Recommended Informed Consent Language for Data Sharing
Language to Avoid
Promises in the informed consent can appear to limit an investigator's ability to share data with the research community. In reality, investigators can inform study participants that they are scientists with an obligation to protect confidentiality and still share the study data with the broad scientific community. Many effective means exist to create public-use data files or share restricted-use data files under controlled conditions. That is, data can be modified to reduce the risk of disclosure or shared with additional safeguards while preserving their value for science.
Model Language
Here are two model statements investigators may use in informed consents to describe protection of confidentiality that also allows data sharing.
Sample 1. Study staff will protect your personal information closely so no one will be able to connect your responses and any other information that identifies you. Federal or state laws may require us to show information to university or government officials (or sponsors), who are responsible for monitoring the safety of this study. Directly identifying information (e.g. names, addresses) will be safeguarded and maintained under controlled conditions. You will not be identified in any publication from this study.
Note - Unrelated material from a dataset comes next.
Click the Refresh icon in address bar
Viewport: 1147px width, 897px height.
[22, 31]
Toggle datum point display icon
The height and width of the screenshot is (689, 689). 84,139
Sample 2. The information in this study will be used only for research purposes and in ways that will not reveal who you are. Federal or state laws may require us to show information to university or government officials (or sponsors) who are responsible for monitoring the safety of this study. You will not be identified in any publication from this study.
Known Concerns and Recommended Alternatives
Concern 1
Terms such as "anonymous" and "de-identified" are undefined and left open to interpretation. Some data are collected anonymously as directly identifying information is never obtained. De-identification may involve more than removing direct identifiers. Indirect identifiers in the file may still be used in combination to isolate a subject that is unique on certain characteristics. Even using the "safe harbor" method of de-identification by removing 18 specified elements still requires the covered entity to affirm it has no "actual knowledge that the remaining information alone or in combination with other information can be used to possibly identify the subject" (source).
Recommendations:
Use descriptive sentences that state what information will not be shared:
- "Any personal information that could identify you will be removed or changed before files are shared with other researchers or results are made public."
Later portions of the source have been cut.